La désinfection d’un bloc opératoire requiert un uniforme particulier, javellisé. Il faut ensuite se débarrasser avec la même rigueur des déchets « biomédicaux ». « Des fois, des compresses avec du sang, des fois, des tubes de caoutchouc, mais des fois, un bout de doigt… »

Et là, depuis que son hôpital a commencé à faire des tests pour la COVID-19, il y a une procédure spéciale, entre chaque patient.

« On a des jaquettes jaunes, on a l’air de poussins géants quand on porte ça, et il faut les jeter après. »

Les personnes qui font les tests ont des visières pour éviter de recevoir des gouttelettes, mais une fois le patient parti, on peut nettoyer sans visière.

Pour d’autres maladies qui se propagent dans l’air, c’est carrément le masque intégral, « N95 », y compris pour elle. Du sérieux. Ils sont totalement étanches, et il faut 30 minutes pour les tester individuellement. Et les retester tous les deux ans.

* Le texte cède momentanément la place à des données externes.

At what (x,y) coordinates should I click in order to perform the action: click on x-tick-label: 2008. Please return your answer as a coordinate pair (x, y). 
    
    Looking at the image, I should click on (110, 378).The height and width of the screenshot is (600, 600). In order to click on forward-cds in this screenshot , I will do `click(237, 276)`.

« Si tu as perdu du poids, il faut tout refaire. Il y a des faces qui ne peuvent même pas mettre ces masques-là. »

La COVID-19, ce n’est « même pas » un cas de « N95 ». C’est vous dire si elle l’attend avec moppe et chariot…

***

« – Suzanne, quand même, une pandémie…

– Il ne faut pas s’énerver, ça ne donne rien, et puis si on commence à s’en faire trop, ce n’est pas bon pour le système immunitaire. Si t’as vraiment peur, ce n’est peut-être pas le bon travail pour toi…

Il faut bien se protéger, bien faire les choses, faire confiance à l’équipe médicale. Moi, je n’ai rien pogné de l’hiver.

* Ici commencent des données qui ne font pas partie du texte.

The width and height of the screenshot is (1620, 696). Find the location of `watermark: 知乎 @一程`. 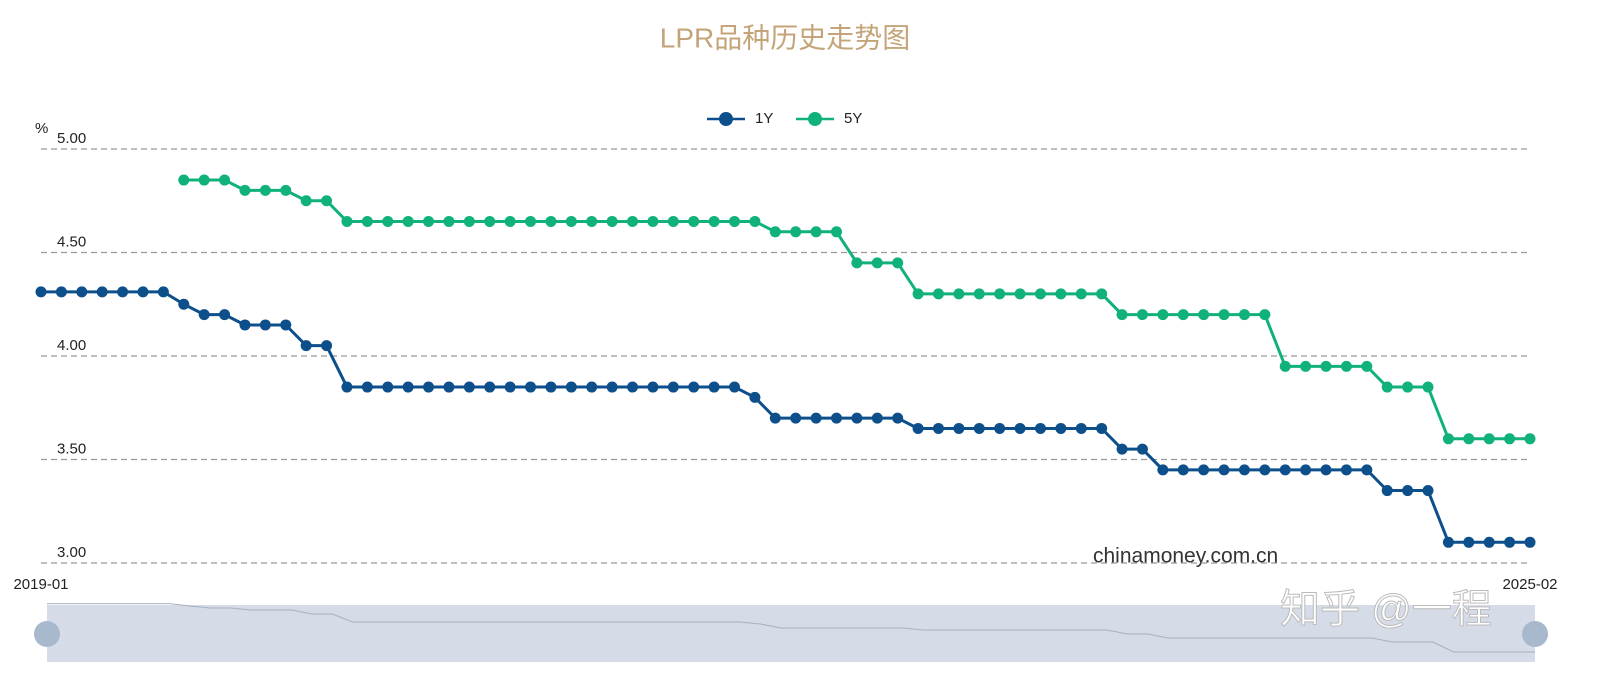

watermark: 知乎 @一程 is located at coordinates (1386, 610).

– Est-ce qu’on devient plus parano quand on fait ce métier-là ?

– Non. J’étais déjà ultra-propre, c’est juste que maintenant je le sais comment et pourquoi nettoyer.

Je ne changerais pas de job. Je suis fière de faire ça. On entre dans une chambre, on se présente, on explique ce qu’on fait, on se concentre sur le travail, mais il faut qu’ils se sentent chez eux, les patients, il y en a qui restent là six mois. »

Et aussi, on apprend.

« Dans ce métier-là, on pourrait vivre 1000 ans et on ne connaîtrait pas tout. »

Bon, Suzanne, la COVID-19, c’est peut-être pour vous juste une autre bibitte à qui sacrer une volée.

Mais pour moi, c’est une occasion de rappeler dire à quel point vous faites une job indispensable dans la grande chaîne humaine de la prévention et de la guérison.

Alors merci et « ¡ No pasarán ! », comme on dit en Espagne.